Entries from a dataset
BEGIN

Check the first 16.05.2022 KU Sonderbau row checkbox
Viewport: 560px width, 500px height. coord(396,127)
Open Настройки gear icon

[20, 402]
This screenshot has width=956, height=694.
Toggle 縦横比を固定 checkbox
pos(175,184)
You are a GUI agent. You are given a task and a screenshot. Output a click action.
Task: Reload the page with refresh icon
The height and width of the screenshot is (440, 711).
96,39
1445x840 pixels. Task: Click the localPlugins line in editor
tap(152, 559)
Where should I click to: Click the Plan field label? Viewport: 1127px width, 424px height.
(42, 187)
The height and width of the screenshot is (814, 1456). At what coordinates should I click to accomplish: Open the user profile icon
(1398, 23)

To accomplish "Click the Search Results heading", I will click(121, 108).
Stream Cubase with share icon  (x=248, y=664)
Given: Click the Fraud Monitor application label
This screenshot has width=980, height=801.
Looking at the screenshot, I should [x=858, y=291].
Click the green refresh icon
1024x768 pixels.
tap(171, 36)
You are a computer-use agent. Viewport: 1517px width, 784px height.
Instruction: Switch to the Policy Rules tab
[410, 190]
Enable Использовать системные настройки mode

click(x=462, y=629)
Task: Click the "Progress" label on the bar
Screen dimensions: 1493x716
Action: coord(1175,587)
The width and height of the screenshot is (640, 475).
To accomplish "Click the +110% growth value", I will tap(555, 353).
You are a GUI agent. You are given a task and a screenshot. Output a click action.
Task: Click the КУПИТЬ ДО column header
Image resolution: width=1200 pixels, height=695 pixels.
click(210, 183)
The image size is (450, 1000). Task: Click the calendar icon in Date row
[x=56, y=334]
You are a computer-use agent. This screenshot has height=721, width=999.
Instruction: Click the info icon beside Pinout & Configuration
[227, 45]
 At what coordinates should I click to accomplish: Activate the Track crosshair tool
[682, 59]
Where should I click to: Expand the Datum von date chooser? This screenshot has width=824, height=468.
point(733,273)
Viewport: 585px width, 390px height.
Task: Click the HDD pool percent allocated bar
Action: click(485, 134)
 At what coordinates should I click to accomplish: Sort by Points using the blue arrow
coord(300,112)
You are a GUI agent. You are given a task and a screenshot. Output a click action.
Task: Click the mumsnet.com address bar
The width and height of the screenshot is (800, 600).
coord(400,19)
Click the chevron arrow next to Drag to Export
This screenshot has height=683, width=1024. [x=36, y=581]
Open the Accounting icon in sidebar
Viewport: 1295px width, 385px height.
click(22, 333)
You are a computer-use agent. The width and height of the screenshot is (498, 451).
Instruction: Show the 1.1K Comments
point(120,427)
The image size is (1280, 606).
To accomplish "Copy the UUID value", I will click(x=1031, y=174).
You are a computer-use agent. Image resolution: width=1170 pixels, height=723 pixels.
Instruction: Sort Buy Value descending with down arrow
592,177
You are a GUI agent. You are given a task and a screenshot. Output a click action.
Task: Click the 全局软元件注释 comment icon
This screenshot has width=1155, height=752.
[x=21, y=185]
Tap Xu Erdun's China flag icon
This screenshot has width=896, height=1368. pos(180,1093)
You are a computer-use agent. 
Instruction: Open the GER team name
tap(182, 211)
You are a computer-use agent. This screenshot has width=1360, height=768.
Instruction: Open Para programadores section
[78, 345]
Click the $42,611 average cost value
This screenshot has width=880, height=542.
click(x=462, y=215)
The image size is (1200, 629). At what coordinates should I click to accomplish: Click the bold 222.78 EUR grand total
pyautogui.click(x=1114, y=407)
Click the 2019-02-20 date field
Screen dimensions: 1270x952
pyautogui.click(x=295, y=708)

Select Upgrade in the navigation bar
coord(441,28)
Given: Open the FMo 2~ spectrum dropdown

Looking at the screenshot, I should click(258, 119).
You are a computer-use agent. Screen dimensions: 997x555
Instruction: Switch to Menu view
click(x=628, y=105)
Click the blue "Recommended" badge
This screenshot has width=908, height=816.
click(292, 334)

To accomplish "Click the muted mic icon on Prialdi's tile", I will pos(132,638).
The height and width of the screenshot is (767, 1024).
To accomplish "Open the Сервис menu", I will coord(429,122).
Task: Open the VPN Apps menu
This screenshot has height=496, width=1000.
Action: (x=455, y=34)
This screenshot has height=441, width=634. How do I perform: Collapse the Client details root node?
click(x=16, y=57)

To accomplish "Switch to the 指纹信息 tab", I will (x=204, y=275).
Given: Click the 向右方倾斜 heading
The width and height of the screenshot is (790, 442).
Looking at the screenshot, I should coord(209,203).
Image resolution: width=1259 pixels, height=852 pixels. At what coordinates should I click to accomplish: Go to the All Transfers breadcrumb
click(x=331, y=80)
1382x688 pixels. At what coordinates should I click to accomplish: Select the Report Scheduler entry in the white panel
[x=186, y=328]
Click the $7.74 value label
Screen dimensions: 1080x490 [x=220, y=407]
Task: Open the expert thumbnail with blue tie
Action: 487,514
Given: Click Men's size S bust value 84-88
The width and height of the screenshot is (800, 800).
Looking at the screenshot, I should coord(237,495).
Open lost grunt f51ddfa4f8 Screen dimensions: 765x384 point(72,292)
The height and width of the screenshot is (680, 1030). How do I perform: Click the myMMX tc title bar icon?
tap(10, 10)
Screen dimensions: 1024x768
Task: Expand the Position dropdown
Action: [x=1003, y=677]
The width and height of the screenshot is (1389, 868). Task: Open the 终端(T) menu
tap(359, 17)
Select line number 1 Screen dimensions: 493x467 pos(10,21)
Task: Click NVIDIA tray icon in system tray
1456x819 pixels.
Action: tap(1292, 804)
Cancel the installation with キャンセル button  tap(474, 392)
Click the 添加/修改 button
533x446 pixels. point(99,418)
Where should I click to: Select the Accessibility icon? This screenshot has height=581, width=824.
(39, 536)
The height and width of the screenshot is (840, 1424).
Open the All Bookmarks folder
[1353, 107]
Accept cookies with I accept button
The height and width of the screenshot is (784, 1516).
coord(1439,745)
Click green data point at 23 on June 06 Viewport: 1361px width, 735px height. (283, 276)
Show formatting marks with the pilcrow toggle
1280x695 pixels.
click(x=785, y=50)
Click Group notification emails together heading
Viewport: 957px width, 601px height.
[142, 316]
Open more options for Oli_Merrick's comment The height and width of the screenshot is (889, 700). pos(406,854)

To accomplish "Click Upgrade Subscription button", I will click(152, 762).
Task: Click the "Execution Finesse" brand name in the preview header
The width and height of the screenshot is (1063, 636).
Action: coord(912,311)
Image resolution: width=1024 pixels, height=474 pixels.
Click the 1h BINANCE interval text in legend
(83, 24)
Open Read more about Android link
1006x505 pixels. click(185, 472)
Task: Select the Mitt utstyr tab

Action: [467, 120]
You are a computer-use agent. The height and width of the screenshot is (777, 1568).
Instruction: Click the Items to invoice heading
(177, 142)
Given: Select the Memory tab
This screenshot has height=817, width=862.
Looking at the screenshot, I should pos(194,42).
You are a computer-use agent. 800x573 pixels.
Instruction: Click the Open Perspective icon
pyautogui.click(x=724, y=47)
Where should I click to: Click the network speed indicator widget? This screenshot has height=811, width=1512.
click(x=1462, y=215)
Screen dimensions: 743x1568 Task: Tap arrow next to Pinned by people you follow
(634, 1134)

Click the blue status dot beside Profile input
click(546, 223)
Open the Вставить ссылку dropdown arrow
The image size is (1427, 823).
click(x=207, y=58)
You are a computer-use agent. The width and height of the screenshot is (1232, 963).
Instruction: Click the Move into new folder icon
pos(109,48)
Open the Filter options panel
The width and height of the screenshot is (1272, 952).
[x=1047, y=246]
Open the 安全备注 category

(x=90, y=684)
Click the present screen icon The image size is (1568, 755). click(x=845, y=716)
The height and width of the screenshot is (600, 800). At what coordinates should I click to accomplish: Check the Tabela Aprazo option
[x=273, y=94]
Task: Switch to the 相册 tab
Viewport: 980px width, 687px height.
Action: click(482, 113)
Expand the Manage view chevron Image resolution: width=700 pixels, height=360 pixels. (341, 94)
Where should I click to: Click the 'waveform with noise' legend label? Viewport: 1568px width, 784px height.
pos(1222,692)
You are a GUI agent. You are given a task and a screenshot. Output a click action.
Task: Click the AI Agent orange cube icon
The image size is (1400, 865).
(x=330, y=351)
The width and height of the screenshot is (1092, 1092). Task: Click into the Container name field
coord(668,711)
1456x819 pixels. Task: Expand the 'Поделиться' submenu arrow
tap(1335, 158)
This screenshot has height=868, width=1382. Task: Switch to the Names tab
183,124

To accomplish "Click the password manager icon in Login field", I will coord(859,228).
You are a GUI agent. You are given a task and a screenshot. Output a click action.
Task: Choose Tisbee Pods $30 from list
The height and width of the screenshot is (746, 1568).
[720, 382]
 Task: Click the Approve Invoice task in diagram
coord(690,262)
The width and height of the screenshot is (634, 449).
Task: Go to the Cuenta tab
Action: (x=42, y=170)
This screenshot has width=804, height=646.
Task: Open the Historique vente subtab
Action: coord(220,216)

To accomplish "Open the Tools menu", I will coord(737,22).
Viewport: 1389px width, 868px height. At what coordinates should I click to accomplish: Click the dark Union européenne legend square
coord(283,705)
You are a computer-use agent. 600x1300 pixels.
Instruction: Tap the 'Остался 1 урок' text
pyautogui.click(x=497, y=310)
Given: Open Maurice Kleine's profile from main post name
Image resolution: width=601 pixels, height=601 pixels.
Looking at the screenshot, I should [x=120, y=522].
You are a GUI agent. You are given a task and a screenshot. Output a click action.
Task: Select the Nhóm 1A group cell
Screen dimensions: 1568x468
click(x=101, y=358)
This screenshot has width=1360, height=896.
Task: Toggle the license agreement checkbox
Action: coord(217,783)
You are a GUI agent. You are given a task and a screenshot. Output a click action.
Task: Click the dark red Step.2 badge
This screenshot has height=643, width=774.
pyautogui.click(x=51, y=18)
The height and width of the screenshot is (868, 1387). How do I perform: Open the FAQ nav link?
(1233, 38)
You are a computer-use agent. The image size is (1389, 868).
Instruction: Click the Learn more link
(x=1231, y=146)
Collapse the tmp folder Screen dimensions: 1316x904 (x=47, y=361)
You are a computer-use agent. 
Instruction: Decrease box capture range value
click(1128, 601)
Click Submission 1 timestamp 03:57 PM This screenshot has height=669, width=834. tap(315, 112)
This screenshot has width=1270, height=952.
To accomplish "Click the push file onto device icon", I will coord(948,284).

END

## Instructions to follow
Write out the material from its first line through the line holding "click(x=462, y=629)", with both ends included, reproducing each line without any change.

## Answer to the exercise
Check the first 16.05.2022 KU Sonderbau row checkbox
Viewport: 560px width, 500px height. coord(396,127)
Open Настройки gear icon

[20, 402]
This screenshot has width=956, height=694.
Toggle 縦横比を固定 checkbox
pos(175,184)
You are a GUI agent. You are given a task and a screenshot. Output a click action.
Task: Reload the page with refresh icon
The height and width of the screenshot is (440, 711).
96,39
1445x840 pixels. Task: Click the localPlugins line in editor
tap(152, 559)
Where should I click to: Click the Plan field label? Viewport: 1127px width, 424px height.
(42, 187)
The height and width of the screenshot is (814, 1456). At what coordinates should I click to accomplish: Open the user profile icon
(1398, 23)

To accomplish "Click the Search Results heading", I will click(121, 108).
Stream Cubase with share icon  (x=248, y=664)
Given: Click the Fraud Monitor application label
This screenshot has width=980, height=801.
Looking at the screenshot, I should [x=858, y=291].
Click the green refresh icon
1024x768 pixels.
tap(171, 36)
You are a computer-use agent. Viewport: 1517px width, 784px height.
Instruction: Switch to the Policy Rules tab
[410, 190]
Enable Использовать системные настройки mode

click(x=462, y=629)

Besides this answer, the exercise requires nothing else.